● Your task
Reproduce the records below exactly as they appear, omitting any pictures they contain.

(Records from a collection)

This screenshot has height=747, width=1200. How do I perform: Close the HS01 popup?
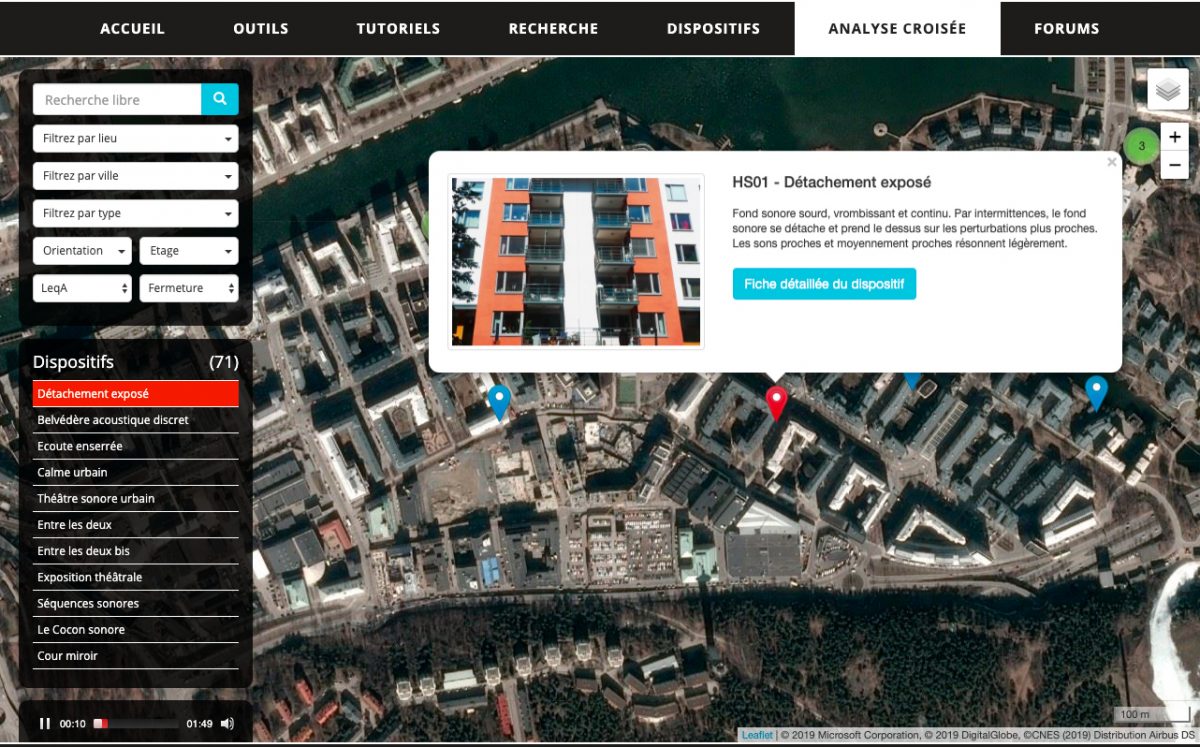click(x=1111, y=162)
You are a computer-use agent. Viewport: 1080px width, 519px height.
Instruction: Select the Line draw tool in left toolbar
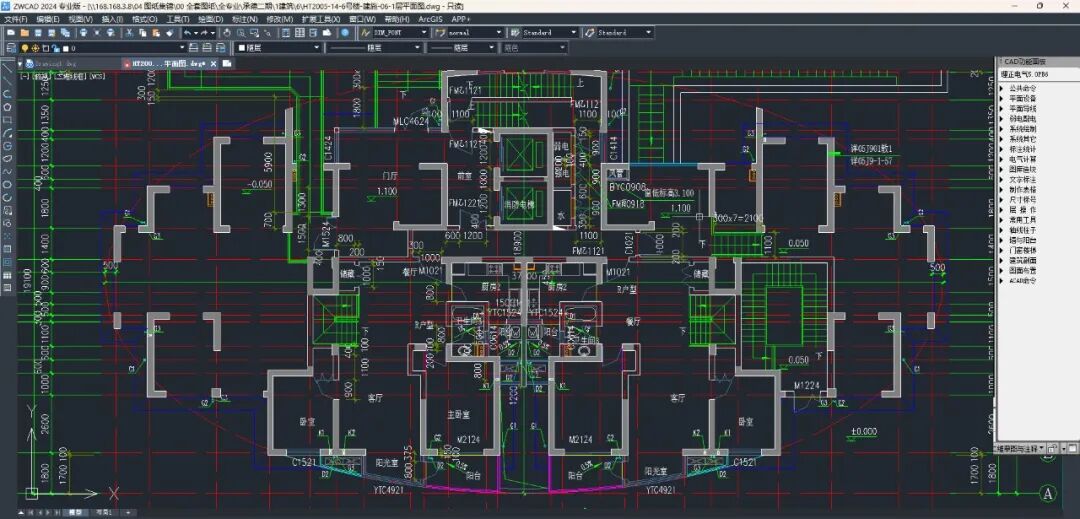pyautogui.click(x=8, y=80)
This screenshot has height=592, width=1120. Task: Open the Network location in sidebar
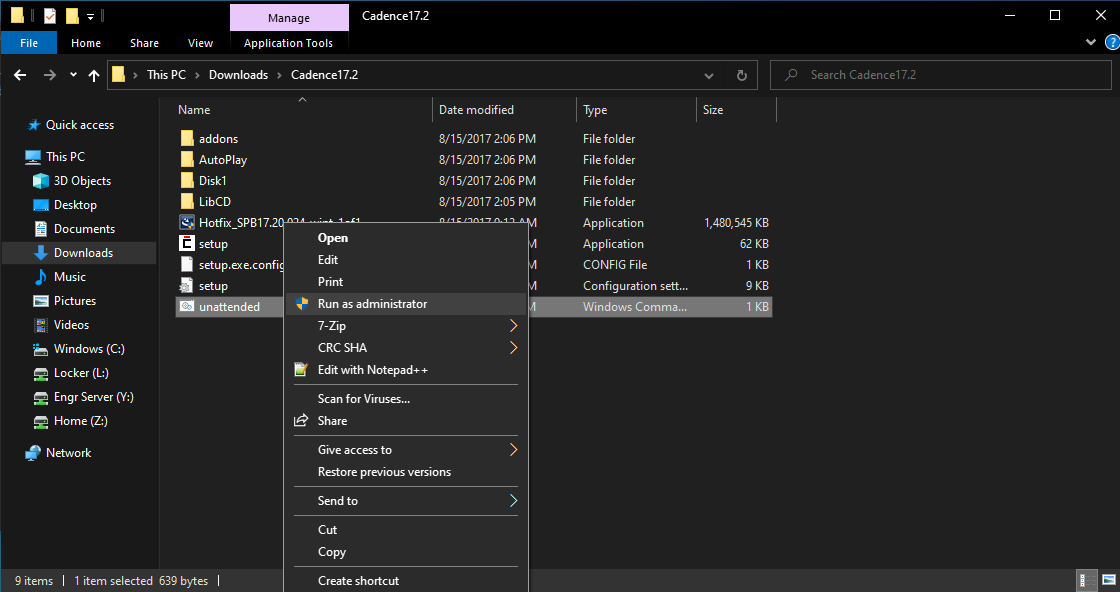(x=68, y=453)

● Output for this exercise
This screenshot has height=747, width=1200. How do I perform: Close the HS01 popup?
click(x=1111, y=162)
You are a computer-use agent. Viewport: 1080px width, 519px height.
Instruction: Select the Line draw tool in left toolbar
pyautogui.click(x=8, y=80)
This screenshot has height=592, width=1120. Task: Open the Network location in sidebar
(x=68, y=453)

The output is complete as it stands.